SOURCE TEXT
******
/cottoncandy

sugar for s3

Primary LanguageJupyter NotebookBSD 2-Clause "Simplified" LicenseBSD-2-Clause

cottoncandy logo

Welcome to cottoncandy!

Build Status DOI

sugar for s3

https://gallantlab.github.io/cottoncandy

What is cottoncandy?

A python scientific library for storing and accessing numpy array data on S3. This is achieved by reading arrays from memory and downloading arrays directly into memory. This means that you don't have to download your array to disk, and then load it from disk into your python session.

This library relies heavily on boto3

Try it out!

Jupyter Notebook examples using cottoncandy to

Installation

Directly from the repo:

Clone the repo from GitHub and do the usual python install from the command line

$ git clone https://github.com/gallantlab/cottoncandy.git
$ cd cottoncandy
$ sudo python setup.py install

With pip:

$ pip install cottoncandy

Configuration file

Upon first use, cottoncandy will create a configuration file. This configuration file allows you to enter your S3 and Google Drive credentials and set many other options. See the default configuration file.

The configuration file is created the first time you import cottoncandy and it is stored under:

  • Linux: ~/.config/cottoncandy/options.cfg
  • MAC OS: ~/Library/Application Support/cottoncandy/options.cfg
  • Windows (not supported): C:\Users\<username>\AppData\Local\<AppAuthor>\cottoncandy\options.cfg

By default, cottoncandy sets object and bucket permissions to authenticated-read. If you wish to keep all your objects private, modify your configuration file and set default_acl = private. See AWS ACL overview for more information on S3 permissions.

Advanced (for admins): One can customize the cottoncandy system install by cloning the repo and modifying defaults.cfg. For example, one can set the default encyption key across the system for all users (key = SoMeEncypTionKey). When a user first uses cottoncandy, this deault value will be copied to their personal configuration file. Note however that the user can still overwrite that value.

Getting started

Setup the connection (endpoint, access and secret keys can be specified in the configuration file instead)::

>>> import cottoncandy as cc
>>> cci = cc.get_interface('my_bucket',
                           ACCESS_KEY='FAKEACCESSKEYTEXT',
                           SECRET_KEY='FAKESECRETKEYTEXT',
                           endpoint_url='https://s3.amazonaws.com')

Storing numpy arrays

>>> import numpy as np
>>> arr = np.random.randn(100)
>>> s3_response = cci.upload_raw_array('myarray', arr)
>>> arr_down = cci.download_raw_array('myarray')
>>> assert np.allclose(arr, arr_down)

Storing dask arrays

>>> arr = np.random.randn(100,600,1000)
>>> s3_response = cci.upload_dask_array('test_dim', arr, axis=-1)
******
RECORD EXTRACTS
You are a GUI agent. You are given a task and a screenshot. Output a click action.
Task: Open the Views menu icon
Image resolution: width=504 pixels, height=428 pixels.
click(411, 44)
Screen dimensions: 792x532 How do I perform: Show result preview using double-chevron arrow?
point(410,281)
******
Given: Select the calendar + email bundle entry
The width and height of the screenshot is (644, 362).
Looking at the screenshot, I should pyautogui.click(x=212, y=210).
******
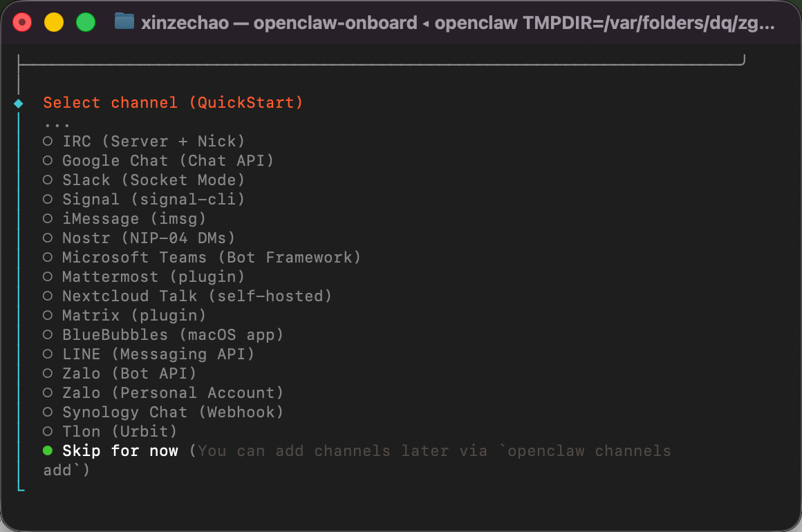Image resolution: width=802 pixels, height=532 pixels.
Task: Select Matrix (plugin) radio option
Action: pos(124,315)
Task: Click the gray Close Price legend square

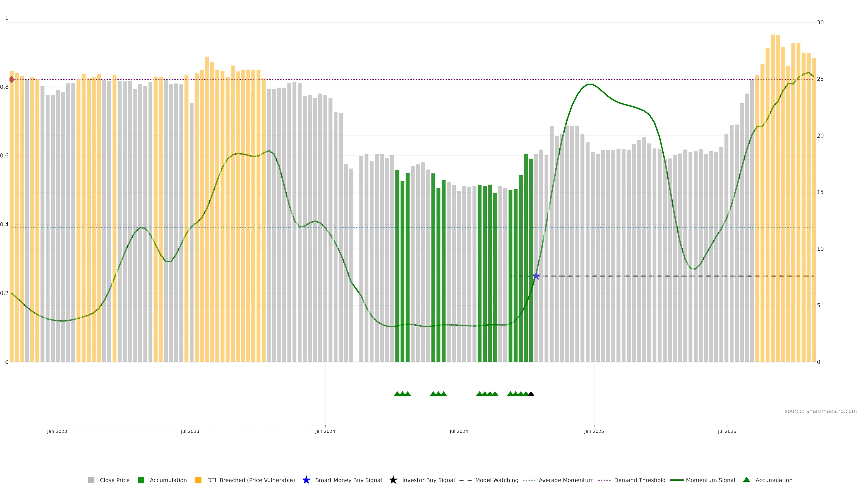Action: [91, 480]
******
STATED EXERCISE A
Answer these questions using the cottoncandy page:
(i) Which library does cottoncandy rely heavily on?
(ii) On Linux, where is the configuration file stored?
(iii) What permission does cottoncandy set on objects and buckets by default?
STATED EXERCISE B
Transcribe the stretch of the cottoncandy page from "Advanced (for admins): One" through "overwrite that value.".
STATED EXERCISE C
Pick up the cottoncandy page after its last line and continue it.

WRITTEN ANSWER A
(i) boto3
(ii) ~/.config/cottoncandy/options.cfg
(iii) authenticated-read

WRITTEN ANSWER B
Advanced (for admins): One can customize the cottoncandy system install by cloning the repo and modifying defaults.cfg. For example, one can set the default encyption key across the system for all users (key = SoMeEncypTionKey). When a user first uses cottoncandy, this deault value will be copied to their personal configuration file. Note however that the user can still overwrite that value.

WRITTEN ANSWER C
>>> dask_object = cci.download_dask_array('test_dim')
>>> dask_object
dask.array<array, shape=(100, 600, 1000), dtype=float64, chunksize=(100, 600, 100)>
>>> dask_slice = dask_object[..., :200]
>>> dask_slice
dask.array<getitem..., shape=(100, 600, 1000), dtype=float64, chunksize=(100, 600, 100)>
>>> downloaded_data = np.asarray(dask_slice) # this downloads the array
>>> downloaded_data.shape
(100, 600, 200)

Command-line search

>>> cci.glob('/path/to/*/file01*.grp/image_data')
['/path/to/my/file01a.grp/image_data',
 '/path/to/my/file01b.grp/image_data',
 '/path/to/your/file01a.grp/image_data',
 '/path/to/your/file01b.grp/image_data']
>>> cci.glob('/path/to/my/file02*.grp/*')
['/path/to/my/file02a.grp/image_data',
 '/path/to/my/file02a.grp/text_data',
 '/path/to/my/file02b.grp/image_data',
 '/path/to/my/file02b.grp/text_data']

File system-like object browsing

>>> import cottoncandy as cc
>>> browser = cc.get_browser('my_bucket_name',
                             ACCESS_KEY='FAKEACCESSKEYTEXT',
                             SECRET_KEY='FAKESECRETKEYTEXT',
                             endpoint_url='https://s3.amazonaws.com')
>>> browser.sweet_project.sub<TAB>
browser.sweet_project.sub01_awesome_analysis_DOT_grp
browser.sweet_project.sub02_awesome_analysis_DOT_grp
>>> browser.sweet_project.sub01_awesome_analysis_DOT_grp
<cottoncandy-group <bucket:my_bucket_name> (sub01_awesome_analysis.grp: 3 keys)>
>>> browser.sweet_project.sub01_awesome_analysis_DOT_grp.result_model01
<cottoncandy-dataset <bucket:my_bucket_name [1.00MB:shape=(10000)]>

Connection settings (S3 only)

cottoncandy allows users to modify connection settings via botocore. For example, the user can define the connection time out for downloads, and the number of times to retry dropped S3 requests.

from botocore.client import Config
config = Config(connect_timeout=60, read_timeout=60, retries=dict(max_attempts=10))
cci = cc.get_interface('my_bucket_name', config=config)

Google Drive backend

cottoncandy can also use Google Drive as a back-end. This equires a client_secrets.json file in your ~/.config/cottoncandy folder and the pydrive package.

See the Google Drive setup instructions for more details.

>>> import cottoncandy as cc
>>> cci = cc.get_interface(backend='gdrive')

Encryption

cottoncandyprovides a transparent encryption interface for AWS S3 and Google Drive. This requires the pycrypto package.

WARNING: Encryption is an advance feature. Make sure to create a backup of the encryption keys (stored in ~/.config/cottoncandy/options.cfg). If you lose your encryption keys you will not be able to recover your data!

>>> import cottoncandy as cc
>>> cci = cc.get_encrypted_interface('my_bucket_name',
                                      ACCESS_KEY='FAKEACCESSKEYTEXT',
                                      SECRET_KEY='FAKESECRETKEYTEXT',
                                      endpoint_url='https://s3.amazonaws.com')                               

Contributing

  • If you find any issues with cottoncandy, please report it by submitting an issue on GitHub.
  • If you wish to contribute, please submit a pull request. Include information as to how you ran the tests and the full output log if possible. Running tests on AWS can incur costs.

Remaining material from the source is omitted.